The Villalta scale is currently the recommended tool for diagnosing post-thrombotic syndrome (PTS) in clinical studies, but there is concern that the sensitivity and specificity of the scale might be low. We aimed to evaluate the diagnostic accuracy of the Villata scale using criteria in line with clinical practice as a reference.
Material and methods
We invited patients with a history of proximal DVT during 2006–09 to participate in a cross-sectional follow-up study of long-term complications after DVT. PTS was diagnosed by the Villalta scale, and by the following four mandatory and predefined clinical criteria used as a reference for PTS: 1. Objectively verified DVT; 2. chronic complaints (>1 month) in the DVT leg; 3. complaints appeared after the DVT; and 4. an alternative diagnosis was unlikely.
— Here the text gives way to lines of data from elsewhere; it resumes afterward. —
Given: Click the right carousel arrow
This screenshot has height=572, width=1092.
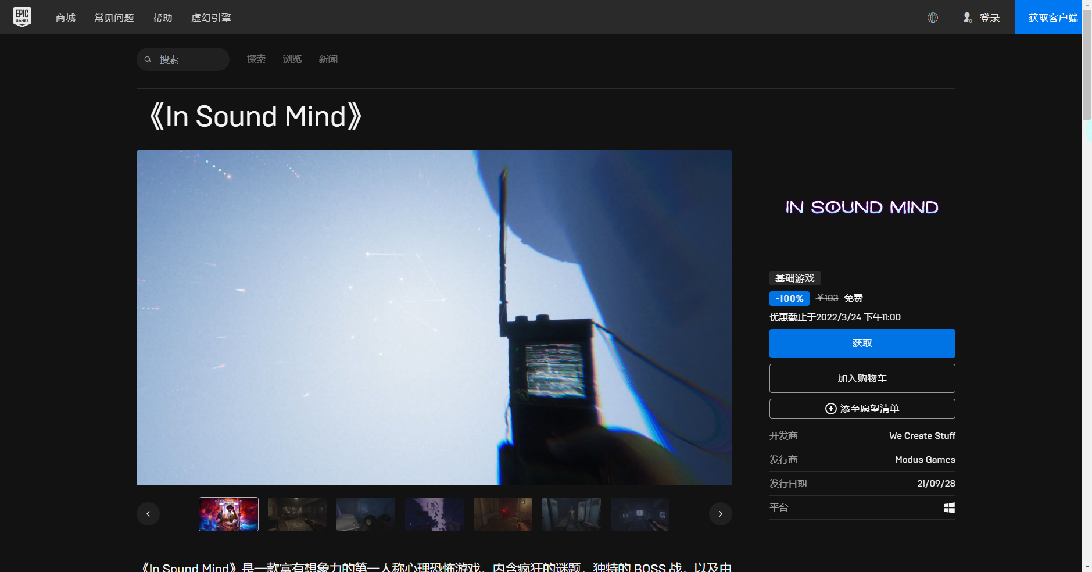Looking at the screenshot, I should 720,514.
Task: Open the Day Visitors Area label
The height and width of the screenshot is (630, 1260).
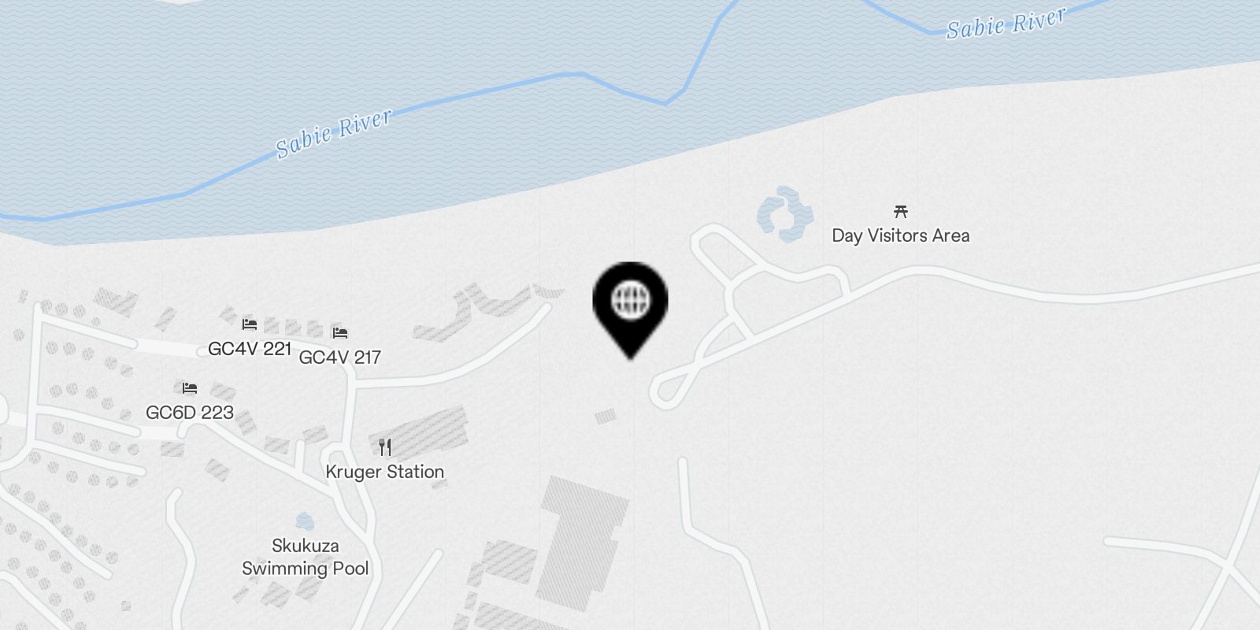Action: point(901,235)
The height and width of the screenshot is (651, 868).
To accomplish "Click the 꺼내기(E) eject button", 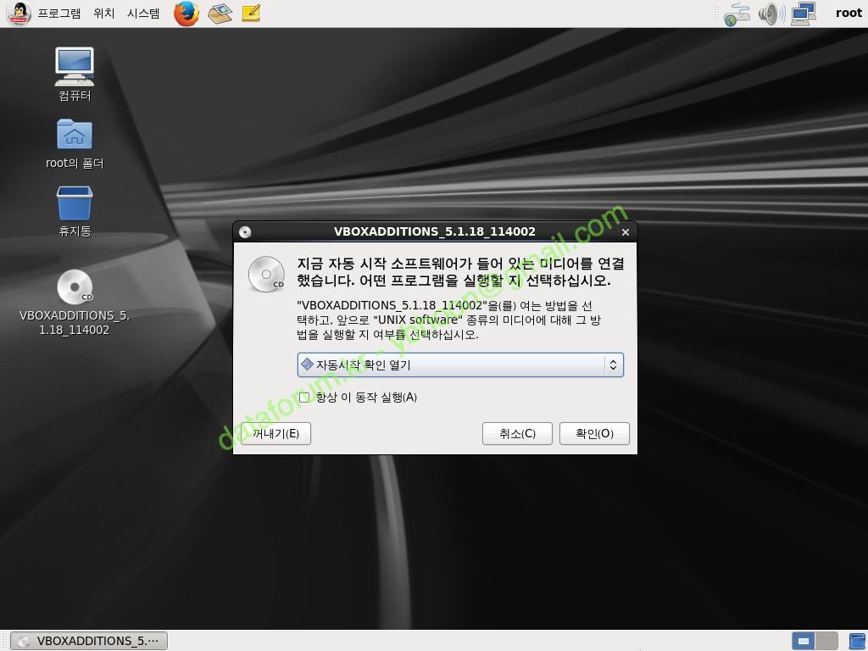I will pos(275,433).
We included 88 of 170 eligible patients (52%). With our clinical criteria as a reference the sensitivity and specificity of the Villalta scale for diagnosing PTS were 75% (95% CI 60–87%) and 66% (95% CI 50–80%), respectively. Fifteen patients were diagnosed with PTS by the Villalta scale only. These patients more often experienced pain or had comorbidity that could explain their leg symptoms and signs. Eleven patients diagnosed with PTS by the clinical criteria only, had more fluctuating heaviness and edema.
Our findings indicate that the diagnostic accuracy of the Villalta scale has limitations. Incorporating chronicity, whether the leg problems appeared following the DVT, fluctuations of heaviness and edema, and comorbidity in PTS assessment may improve the diagnostic accuracy.